Pero nada de eso. El famoso proyecto de la “frontera inteligente” es una iniciativa más comercial que nada, para dejar de perder dólares por lo tardado del cruce, unos 8 mil 580 millones de dólares al año, según reportan los organizadores.

Esa es la lana que la actual frontera (frontera “tarada” la llamaría yo, para contraponerla con la “frontera inteligente”), cuesta en tiempo de espera. Más tiempo esperando en la línea es, automáticamente, menos tiempo para hacer “shopping” y negocios de los dos lados de la raya. Como dice el dicho, “el tiempo vale oro”.

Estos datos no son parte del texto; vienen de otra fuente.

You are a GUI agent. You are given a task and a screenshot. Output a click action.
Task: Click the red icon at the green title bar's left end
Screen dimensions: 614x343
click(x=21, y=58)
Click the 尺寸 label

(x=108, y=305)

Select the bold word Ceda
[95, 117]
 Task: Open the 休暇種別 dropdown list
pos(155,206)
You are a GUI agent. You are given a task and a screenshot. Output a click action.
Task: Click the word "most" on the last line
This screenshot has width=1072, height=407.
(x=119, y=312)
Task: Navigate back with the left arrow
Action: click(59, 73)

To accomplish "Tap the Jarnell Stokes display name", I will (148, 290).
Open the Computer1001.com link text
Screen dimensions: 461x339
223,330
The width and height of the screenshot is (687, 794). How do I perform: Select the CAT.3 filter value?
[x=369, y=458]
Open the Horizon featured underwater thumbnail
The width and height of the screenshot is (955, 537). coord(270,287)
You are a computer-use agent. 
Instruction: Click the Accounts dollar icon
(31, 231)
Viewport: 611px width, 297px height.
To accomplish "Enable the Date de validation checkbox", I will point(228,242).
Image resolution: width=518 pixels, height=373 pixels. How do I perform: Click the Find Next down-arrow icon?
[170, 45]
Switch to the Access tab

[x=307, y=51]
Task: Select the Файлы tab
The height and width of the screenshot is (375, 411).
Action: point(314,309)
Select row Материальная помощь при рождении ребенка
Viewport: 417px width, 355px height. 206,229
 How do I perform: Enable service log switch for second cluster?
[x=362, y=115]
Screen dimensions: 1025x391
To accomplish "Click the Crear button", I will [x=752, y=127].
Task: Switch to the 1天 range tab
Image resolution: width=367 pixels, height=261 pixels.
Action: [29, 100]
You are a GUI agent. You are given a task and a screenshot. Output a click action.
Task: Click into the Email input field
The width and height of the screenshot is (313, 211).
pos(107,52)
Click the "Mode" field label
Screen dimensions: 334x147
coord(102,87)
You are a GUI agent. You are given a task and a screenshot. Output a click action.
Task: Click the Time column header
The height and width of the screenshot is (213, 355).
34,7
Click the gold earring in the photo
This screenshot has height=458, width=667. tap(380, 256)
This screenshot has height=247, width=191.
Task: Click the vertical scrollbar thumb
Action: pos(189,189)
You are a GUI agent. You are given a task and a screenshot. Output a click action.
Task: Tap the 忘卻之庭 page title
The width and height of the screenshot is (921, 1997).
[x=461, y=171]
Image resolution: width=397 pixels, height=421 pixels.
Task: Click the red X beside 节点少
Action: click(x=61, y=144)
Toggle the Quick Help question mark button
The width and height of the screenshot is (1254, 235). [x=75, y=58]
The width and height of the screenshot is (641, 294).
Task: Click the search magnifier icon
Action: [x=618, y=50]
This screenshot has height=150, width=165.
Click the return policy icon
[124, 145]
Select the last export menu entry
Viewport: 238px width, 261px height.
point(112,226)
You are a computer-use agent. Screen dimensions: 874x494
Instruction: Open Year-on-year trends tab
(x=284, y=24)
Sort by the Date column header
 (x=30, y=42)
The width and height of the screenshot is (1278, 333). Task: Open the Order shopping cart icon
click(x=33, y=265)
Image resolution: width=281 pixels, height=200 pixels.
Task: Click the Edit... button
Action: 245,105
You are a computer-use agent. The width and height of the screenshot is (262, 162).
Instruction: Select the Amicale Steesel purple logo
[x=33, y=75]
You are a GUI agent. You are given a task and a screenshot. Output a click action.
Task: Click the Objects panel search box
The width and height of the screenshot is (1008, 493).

Dicen que nomás en el cruce de Tijuana-San Diego, la pérdida anual es de 5 mil 100 millones de dólares, y en Mexicali-Condado Imperial es de 3 mil 300 millones.

La triste realidad es que la “frontera inteligente” es un puro proyecto comercial. Para ser “socio” de la futura frontera abusada, cada quien le tiene que entrar con 50 mil dólares o más, y ya hay varios estados, condados y municipios que le entraron. Otro tipo de socios, tal vez menos adinerados pero más inteligentes, son compañías y personas que evalúan programas para acortar los tiempos de espera, y cada uno tiene que ponerse con 25 mil dólares por año para opinar.

Los últimos socios son compañías con intereses financieros o inmobiliarios en los dos lados de la frontera que cabildean y gestionan ante los gobiernos federales de los dos lados. En realidad, estos son los de los pesos (¡y dólares!) pesados. Ya tienen programada una inversión anual de 6 mil dólares, que recuperarían desarrollando e implementando medidas para reducir los tiempos de espera en la frontera.

Parte de la lana recaudada entre los socios será finalmente usada para ingeniería y diseño de una triple caseta de inspección en cada puerta de entrada, carriles de pago en efectivo para cruce rápido, y para “programas para concientizar a la comunidad sobre la crisis que viven los cruces fronterizos” y para “educar y enseñar a la comunidad las ventajas económicas de tener un cruce rápido y un intercambio comercial expedito entre ambos estados”.

Ahí la puerca volvió a torcer el rabo. La comunidad, obviamente, ya sabe la bronca de cruzar la frontera y lo idiota que es el sistema. Ojalá que el proyecto, repito, fuera para cambiar el sistema que considera la frontera como un “punto débil para la seguridad” de Estados Unidos, en vez de simplemente una rayita imaginaria con una comunidad que vive a los lados de la rayita y que necesita cruzarla todos los días simplemente para vivir con normalidad.